Excess information leads to breakdown if a person is not able to process and use it. The lack of information leads to maladaptation in situations of limited time.

The ability to search, perceive, analyze, synthesize, store and apply information is influenced by both biological and socio-psychological factors.

The nature of the information also matters: in a devoid of novelty, monotonous and monotonous, maximally predictable environment, the functional activity of mental processes decreases.

To maintain an optimal level, novelty and unpredictability of the meaning of incoming information are necessary.

Emotions play an important role in the information exchange between the body and the environment (therefore, primarily in borderline disorders, emotional disturbances occur). Emotions signal the results of an action: whether the simulated parameters coincide with the received ones.

The impossibility of receiving positive emotions in the process of reverse afferentation leads to a disinterested search for ways to satisfy the blocked need.

Emotional states not only influence behavior, but also depend on it, since human emotions have a pronounced ideational character.

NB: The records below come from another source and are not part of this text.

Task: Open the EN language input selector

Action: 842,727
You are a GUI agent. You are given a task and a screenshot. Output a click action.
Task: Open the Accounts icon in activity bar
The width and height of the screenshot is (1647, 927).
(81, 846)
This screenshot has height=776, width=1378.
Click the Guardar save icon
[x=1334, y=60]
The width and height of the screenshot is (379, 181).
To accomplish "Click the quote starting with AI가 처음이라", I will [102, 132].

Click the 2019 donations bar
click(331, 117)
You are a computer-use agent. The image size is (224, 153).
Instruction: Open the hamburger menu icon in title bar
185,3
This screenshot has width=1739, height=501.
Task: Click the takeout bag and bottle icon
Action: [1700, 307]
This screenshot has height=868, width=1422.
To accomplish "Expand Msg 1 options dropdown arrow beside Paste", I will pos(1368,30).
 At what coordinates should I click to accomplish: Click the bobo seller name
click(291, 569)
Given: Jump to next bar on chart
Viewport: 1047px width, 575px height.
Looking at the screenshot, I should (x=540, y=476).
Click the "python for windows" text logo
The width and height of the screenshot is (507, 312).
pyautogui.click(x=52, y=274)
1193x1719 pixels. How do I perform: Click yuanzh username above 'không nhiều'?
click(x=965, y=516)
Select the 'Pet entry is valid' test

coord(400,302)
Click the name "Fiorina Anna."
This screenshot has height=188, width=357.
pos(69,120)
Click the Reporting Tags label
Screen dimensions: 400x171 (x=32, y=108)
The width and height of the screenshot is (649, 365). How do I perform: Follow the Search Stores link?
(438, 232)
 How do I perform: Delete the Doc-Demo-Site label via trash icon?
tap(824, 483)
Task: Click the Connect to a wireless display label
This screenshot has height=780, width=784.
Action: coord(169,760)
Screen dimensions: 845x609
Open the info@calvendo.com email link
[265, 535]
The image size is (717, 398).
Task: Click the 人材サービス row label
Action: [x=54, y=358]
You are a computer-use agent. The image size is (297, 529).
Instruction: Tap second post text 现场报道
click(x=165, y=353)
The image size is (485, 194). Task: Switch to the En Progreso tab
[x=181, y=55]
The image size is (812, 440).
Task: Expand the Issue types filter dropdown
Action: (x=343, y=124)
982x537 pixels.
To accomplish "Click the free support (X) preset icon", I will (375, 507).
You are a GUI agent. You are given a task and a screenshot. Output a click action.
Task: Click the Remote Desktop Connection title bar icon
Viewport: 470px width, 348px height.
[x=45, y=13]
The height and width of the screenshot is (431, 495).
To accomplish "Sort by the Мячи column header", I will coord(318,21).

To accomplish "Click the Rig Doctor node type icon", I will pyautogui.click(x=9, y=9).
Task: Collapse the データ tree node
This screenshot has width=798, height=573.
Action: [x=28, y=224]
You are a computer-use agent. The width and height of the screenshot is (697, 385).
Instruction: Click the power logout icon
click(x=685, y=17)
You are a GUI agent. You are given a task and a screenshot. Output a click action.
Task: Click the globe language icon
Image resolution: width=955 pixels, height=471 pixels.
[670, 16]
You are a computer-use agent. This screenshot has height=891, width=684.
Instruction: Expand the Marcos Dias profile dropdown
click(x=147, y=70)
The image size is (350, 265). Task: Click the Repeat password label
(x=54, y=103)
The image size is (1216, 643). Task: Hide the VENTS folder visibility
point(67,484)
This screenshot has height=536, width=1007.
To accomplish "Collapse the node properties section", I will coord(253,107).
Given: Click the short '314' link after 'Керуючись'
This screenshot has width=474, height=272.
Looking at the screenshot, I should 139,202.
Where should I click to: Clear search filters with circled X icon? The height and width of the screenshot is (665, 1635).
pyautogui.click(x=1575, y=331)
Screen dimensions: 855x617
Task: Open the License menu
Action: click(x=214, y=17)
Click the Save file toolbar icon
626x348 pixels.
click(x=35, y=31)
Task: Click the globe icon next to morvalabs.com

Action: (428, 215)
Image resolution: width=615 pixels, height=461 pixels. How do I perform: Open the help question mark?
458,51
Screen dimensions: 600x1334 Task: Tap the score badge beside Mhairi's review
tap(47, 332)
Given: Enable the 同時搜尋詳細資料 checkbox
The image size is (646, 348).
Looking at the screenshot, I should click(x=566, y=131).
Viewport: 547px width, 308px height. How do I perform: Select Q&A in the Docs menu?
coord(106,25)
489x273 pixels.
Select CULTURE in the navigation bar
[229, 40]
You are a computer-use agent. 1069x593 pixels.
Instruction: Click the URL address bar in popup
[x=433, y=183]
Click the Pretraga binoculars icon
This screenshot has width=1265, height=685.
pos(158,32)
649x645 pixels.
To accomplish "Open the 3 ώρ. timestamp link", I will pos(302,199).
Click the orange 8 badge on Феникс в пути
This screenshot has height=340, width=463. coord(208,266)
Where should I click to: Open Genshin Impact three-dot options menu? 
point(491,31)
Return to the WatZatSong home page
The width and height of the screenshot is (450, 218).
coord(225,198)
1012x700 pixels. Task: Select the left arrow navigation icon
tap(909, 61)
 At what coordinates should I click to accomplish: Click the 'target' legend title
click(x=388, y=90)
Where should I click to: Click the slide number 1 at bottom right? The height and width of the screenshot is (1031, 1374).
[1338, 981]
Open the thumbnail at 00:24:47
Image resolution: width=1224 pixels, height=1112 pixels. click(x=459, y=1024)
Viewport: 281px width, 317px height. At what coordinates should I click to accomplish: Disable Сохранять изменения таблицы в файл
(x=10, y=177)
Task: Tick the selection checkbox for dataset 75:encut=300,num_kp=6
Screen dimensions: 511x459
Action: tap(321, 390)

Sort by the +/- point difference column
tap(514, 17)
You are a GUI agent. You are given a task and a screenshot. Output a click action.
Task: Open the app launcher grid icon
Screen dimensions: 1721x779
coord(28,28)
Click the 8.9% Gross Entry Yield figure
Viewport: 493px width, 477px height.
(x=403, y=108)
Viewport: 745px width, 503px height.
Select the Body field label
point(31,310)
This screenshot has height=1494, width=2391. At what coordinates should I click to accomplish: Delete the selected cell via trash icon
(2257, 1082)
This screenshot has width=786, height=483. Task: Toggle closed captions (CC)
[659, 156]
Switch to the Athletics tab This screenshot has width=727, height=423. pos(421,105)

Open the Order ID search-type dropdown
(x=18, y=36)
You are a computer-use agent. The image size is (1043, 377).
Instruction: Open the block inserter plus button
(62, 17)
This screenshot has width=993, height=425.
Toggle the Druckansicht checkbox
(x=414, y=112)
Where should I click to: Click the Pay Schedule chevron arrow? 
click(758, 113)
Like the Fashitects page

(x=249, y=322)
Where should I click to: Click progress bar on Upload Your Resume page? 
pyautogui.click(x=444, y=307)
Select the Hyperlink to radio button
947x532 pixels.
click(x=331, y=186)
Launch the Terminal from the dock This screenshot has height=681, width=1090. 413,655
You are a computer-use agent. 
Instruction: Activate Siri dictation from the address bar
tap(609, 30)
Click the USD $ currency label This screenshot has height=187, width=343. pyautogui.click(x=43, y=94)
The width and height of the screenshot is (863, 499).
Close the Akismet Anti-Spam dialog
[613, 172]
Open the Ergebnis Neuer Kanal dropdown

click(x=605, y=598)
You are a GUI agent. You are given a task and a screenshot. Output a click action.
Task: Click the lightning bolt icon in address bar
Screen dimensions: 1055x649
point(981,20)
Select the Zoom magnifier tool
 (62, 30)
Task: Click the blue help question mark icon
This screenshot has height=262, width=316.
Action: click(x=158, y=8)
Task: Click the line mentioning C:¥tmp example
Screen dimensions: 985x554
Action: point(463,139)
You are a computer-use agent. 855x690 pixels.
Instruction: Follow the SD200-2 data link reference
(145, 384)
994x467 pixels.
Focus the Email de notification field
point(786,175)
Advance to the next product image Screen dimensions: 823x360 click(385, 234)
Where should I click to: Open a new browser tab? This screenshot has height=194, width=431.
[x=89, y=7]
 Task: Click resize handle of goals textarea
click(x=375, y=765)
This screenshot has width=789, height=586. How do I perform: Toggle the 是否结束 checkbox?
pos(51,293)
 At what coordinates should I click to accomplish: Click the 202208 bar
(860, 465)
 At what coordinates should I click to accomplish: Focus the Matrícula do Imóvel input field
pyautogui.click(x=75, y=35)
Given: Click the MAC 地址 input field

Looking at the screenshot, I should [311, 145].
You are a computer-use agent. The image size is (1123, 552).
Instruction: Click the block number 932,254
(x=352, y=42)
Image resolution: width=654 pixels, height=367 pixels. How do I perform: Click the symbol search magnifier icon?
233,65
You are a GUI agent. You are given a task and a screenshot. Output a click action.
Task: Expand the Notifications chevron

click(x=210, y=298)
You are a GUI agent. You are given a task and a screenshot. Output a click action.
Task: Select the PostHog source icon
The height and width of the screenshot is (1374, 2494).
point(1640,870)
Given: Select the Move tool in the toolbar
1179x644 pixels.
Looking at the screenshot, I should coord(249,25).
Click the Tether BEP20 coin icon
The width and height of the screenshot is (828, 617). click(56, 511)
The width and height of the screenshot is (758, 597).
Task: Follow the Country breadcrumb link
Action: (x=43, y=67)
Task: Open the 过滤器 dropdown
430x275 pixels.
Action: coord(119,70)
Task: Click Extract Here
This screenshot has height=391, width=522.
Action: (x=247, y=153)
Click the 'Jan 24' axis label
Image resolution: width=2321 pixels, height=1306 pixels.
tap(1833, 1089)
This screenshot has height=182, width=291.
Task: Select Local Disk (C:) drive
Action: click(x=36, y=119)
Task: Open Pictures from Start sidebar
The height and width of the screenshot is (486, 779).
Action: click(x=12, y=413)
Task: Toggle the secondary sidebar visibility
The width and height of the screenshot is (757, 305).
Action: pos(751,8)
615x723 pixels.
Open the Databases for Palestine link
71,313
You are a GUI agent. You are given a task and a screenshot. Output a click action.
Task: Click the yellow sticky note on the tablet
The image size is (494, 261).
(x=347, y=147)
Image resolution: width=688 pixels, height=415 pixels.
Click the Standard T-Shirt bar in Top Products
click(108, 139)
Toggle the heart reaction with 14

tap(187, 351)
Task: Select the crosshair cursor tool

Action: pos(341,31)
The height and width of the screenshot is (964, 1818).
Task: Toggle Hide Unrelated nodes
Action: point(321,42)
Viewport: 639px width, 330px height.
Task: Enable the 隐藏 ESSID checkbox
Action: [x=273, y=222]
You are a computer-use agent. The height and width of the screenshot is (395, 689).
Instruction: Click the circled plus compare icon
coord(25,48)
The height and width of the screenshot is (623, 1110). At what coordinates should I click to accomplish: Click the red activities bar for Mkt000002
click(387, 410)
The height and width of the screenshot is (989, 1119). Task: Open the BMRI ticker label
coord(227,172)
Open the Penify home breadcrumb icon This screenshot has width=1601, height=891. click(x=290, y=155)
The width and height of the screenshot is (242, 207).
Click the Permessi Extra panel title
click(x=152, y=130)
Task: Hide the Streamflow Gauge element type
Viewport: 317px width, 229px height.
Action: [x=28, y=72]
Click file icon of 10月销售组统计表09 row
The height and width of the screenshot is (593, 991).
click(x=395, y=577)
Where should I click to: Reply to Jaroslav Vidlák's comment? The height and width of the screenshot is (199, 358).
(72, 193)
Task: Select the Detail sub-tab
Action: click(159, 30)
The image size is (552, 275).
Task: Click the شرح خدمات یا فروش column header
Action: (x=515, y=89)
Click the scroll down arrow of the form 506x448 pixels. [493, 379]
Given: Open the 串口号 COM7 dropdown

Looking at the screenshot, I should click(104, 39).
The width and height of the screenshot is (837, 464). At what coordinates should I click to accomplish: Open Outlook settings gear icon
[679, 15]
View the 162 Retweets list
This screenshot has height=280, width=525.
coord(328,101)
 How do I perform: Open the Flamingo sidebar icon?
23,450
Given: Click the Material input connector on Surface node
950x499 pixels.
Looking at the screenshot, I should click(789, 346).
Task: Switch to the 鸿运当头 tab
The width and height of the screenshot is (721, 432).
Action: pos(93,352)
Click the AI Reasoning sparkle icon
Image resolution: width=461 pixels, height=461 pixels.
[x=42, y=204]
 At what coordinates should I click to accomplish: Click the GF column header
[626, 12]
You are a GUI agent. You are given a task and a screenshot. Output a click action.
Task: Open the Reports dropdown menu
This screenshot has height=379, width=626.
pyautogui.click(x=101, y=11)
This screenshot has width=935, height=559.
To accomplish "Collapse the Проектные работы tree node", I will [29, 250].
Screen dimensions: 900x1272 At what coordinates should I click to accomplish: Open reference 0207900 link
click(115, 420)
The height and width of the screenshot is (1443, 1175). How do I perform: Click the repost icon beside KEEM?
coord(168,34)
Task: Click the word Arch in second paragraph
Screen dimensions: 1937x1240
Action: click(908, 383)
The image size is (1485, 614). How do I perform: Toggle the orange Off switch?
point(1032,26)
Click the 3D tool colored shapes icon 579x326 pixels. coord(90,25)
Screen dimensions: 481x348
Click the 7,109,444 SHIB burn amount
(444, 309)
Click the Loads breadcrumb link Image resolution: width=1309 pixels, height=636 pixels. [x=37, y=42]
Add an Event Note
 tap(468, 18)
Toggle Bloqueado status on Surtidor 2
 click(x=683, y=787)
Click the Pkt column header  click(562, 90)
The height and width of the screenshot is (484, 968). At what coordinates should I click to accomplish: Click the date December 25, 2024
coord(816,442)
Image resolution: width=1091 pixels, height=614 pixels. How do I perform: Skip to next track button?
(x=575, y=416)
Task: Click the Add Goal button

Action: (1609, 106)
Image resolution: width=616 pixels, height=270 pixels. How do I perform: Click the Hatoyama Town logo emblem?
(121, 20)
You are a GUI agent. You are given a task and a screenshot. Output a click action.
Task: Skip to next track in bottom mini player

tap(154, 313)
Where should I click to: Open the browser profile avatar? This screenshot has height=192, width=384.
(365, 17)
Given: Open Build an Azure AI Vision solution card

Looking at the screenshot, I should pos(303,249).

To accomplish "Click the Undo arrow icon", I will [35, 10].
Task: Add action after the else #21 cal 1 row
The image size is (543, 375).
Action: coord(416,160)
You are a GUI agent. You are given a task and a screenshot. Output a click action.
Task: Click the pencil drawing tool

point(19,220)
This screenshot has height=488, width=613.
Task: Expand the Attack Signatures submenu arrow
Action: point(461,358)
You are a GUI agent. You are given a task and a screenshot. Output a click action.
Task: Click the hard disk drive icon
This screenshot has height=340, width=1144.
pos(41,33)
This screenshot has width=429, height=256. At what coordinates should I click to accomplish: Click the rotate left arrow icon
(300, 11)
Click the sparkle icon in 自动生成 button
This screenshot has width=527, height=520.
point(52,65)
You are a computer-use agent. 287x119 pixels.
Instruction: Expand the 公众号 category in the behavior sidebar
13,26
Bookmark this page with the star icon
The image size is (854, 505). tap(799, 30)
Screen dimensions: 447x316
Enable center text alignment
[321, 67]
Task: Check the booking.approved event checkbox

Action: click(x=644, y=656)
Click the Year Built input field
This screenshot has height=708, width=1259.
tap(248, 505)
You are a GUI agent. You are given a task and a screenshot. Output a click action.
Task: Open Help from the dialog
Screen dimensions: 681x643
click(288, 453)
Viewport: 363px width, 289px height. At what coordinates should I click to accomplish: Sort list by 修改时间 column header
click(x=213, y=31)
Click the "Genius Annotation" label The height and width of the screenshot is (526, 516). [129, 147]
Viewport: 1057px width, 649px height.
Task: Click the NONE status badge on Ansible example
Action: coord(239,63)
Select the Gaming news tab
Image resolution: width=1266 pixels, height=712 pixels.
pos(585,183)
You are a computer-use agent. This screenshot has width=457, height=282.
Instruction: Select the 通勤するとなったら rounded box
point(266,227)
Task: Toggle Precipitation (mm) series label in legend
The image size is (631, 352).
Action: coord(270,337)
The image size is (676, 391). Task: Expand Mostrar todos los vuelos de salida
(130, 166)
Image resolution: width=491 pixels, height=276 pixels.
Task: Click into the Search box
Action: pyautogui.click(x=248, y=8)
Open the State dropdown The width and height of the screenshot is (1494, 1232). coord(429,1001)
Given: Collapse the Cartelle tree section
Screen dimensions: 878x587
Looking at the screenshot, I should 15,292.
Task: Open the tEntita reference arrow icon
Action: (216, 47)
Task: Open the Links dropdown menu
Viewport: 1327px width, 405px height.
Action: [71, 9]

The mismatch between aspirations, ideas and capabilities leads to emotional disorders.

The most common experiences in borderline states are fear, melancholy, depression and mood lability. Emotional stress occupies a special place in the development of any mental disorders.

The basis for maladaptation of mental activity in borderline forms of disorders is determined by the weakened activity of the mental adaptation system, while in mental disorders the activity of the mental adaptation system is not always weakened: it is more often distorted or has partial or total lesions (destructions).

In Russian practice, painful manifestations of mental adaptation disorders are usually conceptualized as neuroses and psychopathy.

At the same time, this also includes short-term neurotic reactions, as well as personality anomalies.

In addition to neuroses and psychopathy, a number of borderline disorders also include subpsychotic disorders (quasi-psychoses - ideological-obsessive, insanity of doubt, hysterical, senesto-hypochondriacal, paranoid).